What makes the Boys -- Kevin Richardson, Howard Dorough, A.J. McLean, Brian Littrell and Nick Carter -- more than toleratable is that they sing with such an assured grasp of what used to be called soul music. Whereas groups such as Jodeci and Boyz II Men turn songs into a vocal competition, the Backstreet Boys almost underplay their fine voices. This gives ballads such as "Don't Wanna Lose You Now" an almost hymnlike quality, and "Millennium" stands as a graceful antidote to almost every album vocal showboaters such as Michael Bolton and Mariah Carey have ever made.

Wholesome to the end, the Boys may be the first twentysomething virgins in the show-business, judging by their lyrics.

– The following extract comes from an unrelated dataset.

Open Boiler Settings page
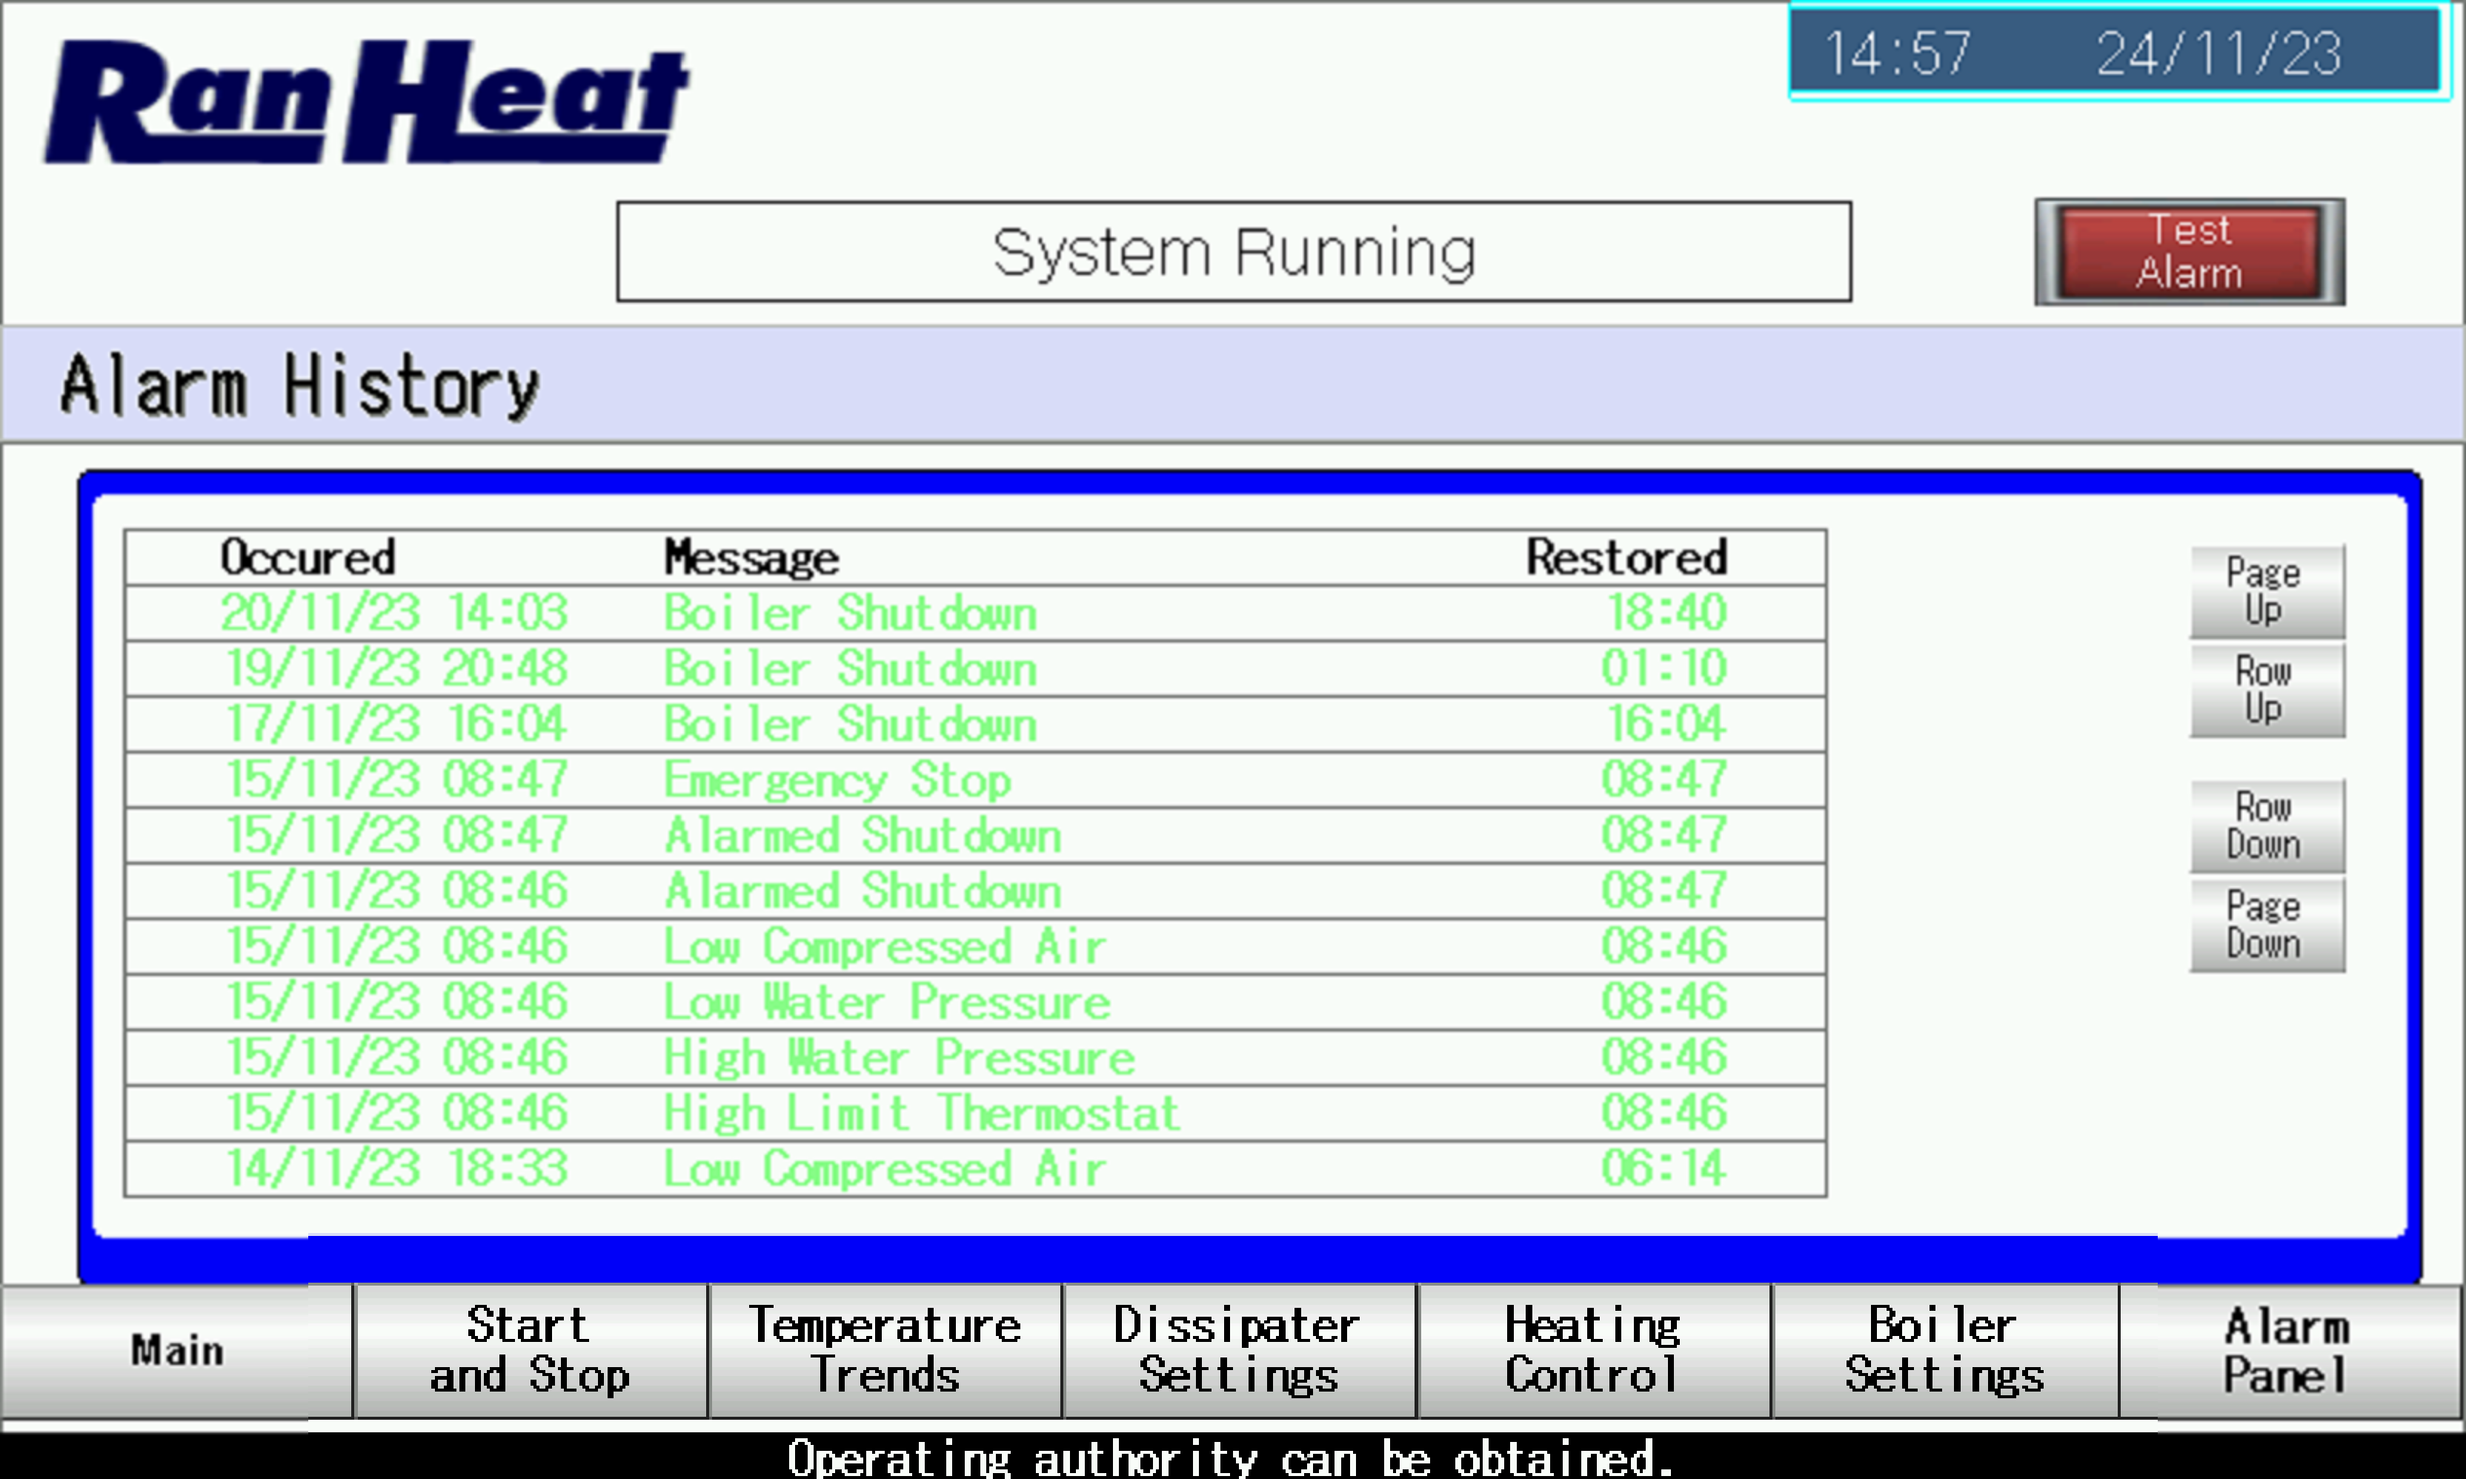The image size is (2466, 1479). point(1944,1350)
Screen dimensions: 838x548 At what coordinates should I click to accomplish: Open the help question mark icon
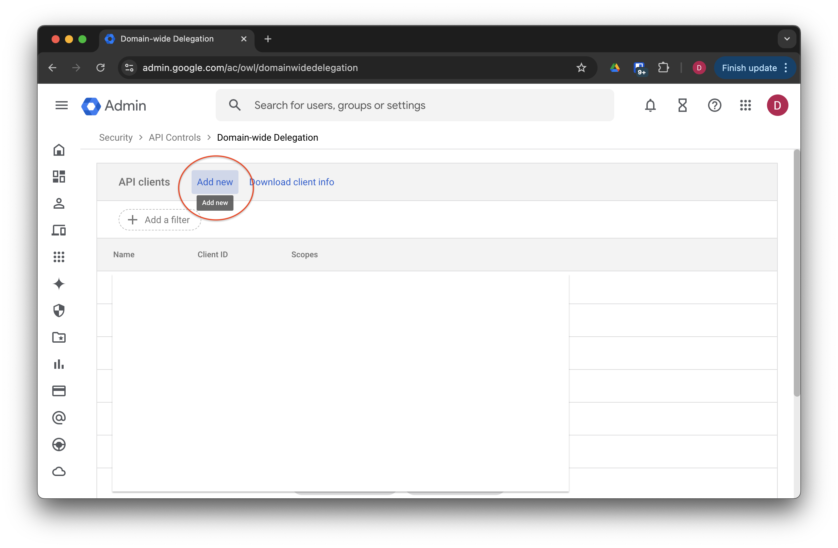point(714,105)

What's more surprising is how they manage to stay chaste without sounding sentimental, precious or -- far worse -- calculating. Only the closing "The Perfect Fan" flirts with bathos -- but, heck, it's about singer Brian Littrell's mom. And what's a guilty pleasure without at least one awkward, cringe-inducing moment? The ABBA fan that lurks in all pure-pop fanatics would surely appreciate that.